After reading HN for months, I have a huge backlog of books, courses and articles to read. 
Everyday I discover a new interesting book/course on the web/HN and I am tempted to take it but that means I gave less attention to the courses/books I am already taking.<p>I think in the last few months, I have taken lot of courses (Udacity, edX, coursera etc) but seldom I have gone past the 2nd or 3rd week lectures/assignments. Its same with books as well, I can't follow the book till the end.<p>I am sure I can't be the only person facing these issues, can you folks advice me on what to do? How do I tackle these issues?<p>Also, have you ever faced such problems? If so I would like to hear about your issues and how you overcame them.<p>Thanks
======
avmich
One of the tricks is to have what you're doing - or what you're going to do -
really small. This way you don't have enough time to become bored. For this
approach to work, you need to be able to split meaningful projects into still
somewhat meaningful, fun enough but small subprojects.

Another thing is that for many projects you're starting it understanding that
you won't finish it - in one piece of time. You're going to start, progress,
reflect on it, do some more - then put it on the shelf for a while. And this
is ok. This allows you to actually boldly start projects which you know you
won't finish - again, in one chunk. For example, I also took several courses
on Coursera etc. and dropped then after a couple of weeks. But they are still
high in my priorities - as soon as I can/want/return to the same subject of
interest, I come back to the courses, reading the material, watching videos
and even doing homework. This at least allows me, when taking that course
second time (if I need to - usually I don't, the primary reason is knowledge,
not the certificate) to feel right at home.

I'd say, don't throw away that list of ideas you developed while working on
something - but check it, choose perhaps something out of it for the new list,
may be you're still interested in some projects mentioned there.

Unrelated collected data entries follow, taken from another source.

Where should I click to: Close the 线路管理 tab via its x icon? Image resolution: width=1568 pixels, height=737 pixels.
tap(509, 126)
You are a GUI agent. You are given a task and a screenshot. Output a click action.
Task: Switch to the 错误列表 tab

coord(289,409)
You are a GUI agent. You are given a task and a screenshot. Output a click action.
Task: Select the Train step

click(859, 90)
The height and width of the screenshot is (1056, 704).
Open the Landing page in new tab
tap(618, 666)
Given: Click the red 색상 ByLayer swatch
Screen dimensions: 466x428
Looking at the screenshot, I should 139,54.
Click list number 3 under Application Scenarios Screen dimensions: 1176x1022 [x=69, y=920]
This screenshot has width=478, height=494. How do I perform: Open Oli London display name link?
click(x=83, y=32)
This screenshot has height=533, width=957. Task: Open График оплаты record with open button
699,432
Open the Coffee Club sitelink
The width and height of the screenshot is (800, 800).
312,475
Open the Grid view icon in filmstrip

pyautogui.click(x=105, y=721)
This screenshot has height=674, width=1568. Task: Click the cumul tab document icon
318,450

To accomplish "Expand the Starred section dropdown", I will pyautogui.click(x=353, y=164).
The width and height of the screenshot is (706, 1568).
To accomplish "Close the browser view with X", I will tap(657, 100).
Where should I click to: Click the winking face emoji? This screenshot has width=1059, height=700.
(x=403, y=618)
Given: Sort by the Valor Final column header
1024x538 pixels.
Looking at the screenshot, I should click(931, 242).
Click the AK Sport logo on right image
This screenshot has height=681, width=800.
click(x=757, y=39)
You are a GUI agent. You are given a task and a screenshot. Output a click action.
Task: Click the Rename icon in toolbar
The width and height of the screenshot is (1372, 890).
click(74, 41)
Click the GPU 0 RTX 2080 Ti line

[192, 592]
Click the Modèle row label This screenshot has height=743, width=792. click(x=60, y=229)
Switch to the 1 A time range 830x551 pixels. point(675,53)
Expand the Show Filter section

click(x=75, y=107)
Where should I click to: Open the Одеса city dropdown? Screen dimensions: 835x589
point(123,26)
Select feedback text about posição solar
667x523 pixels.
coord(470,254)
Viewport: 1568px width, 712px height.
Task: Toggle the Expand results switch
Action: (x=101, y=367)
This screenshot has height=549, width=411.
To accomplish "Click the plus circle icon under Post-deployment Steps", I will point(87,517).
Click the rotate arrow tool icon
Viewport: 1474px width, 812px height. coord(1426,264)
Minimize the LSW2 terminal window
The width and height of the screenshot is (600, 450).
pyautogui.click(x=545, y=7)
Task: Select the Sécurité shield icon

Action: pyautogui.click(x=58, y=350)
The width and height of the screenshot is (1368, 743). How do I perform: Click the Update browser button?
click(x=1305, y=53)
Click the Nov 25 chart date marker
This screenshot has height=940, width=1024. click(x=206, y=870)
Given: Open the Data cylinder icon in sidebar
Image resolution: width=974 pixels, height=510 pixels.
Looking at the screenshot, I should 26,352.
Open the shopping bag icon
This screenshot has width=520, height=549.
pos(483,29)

And... you still have to be persistent at times. Don't worry - it's a source
of great feeling when you actually finish something non-trivial - and only you
know how hard it was, and you really learned things from that - and you know
you're better because of that.

------
GabrielF00
I'm not very good at finishing projects, but I've gotten much better at
finishing books. Here's what I do: I keep a spreadsheet with all of the books
I've read. I record the number of pages per book and I calculate for the year
how many pages I read a day on average. I only allow myself to add a book to
the list if I finish it. This has definitely given me an incentive to finish
books.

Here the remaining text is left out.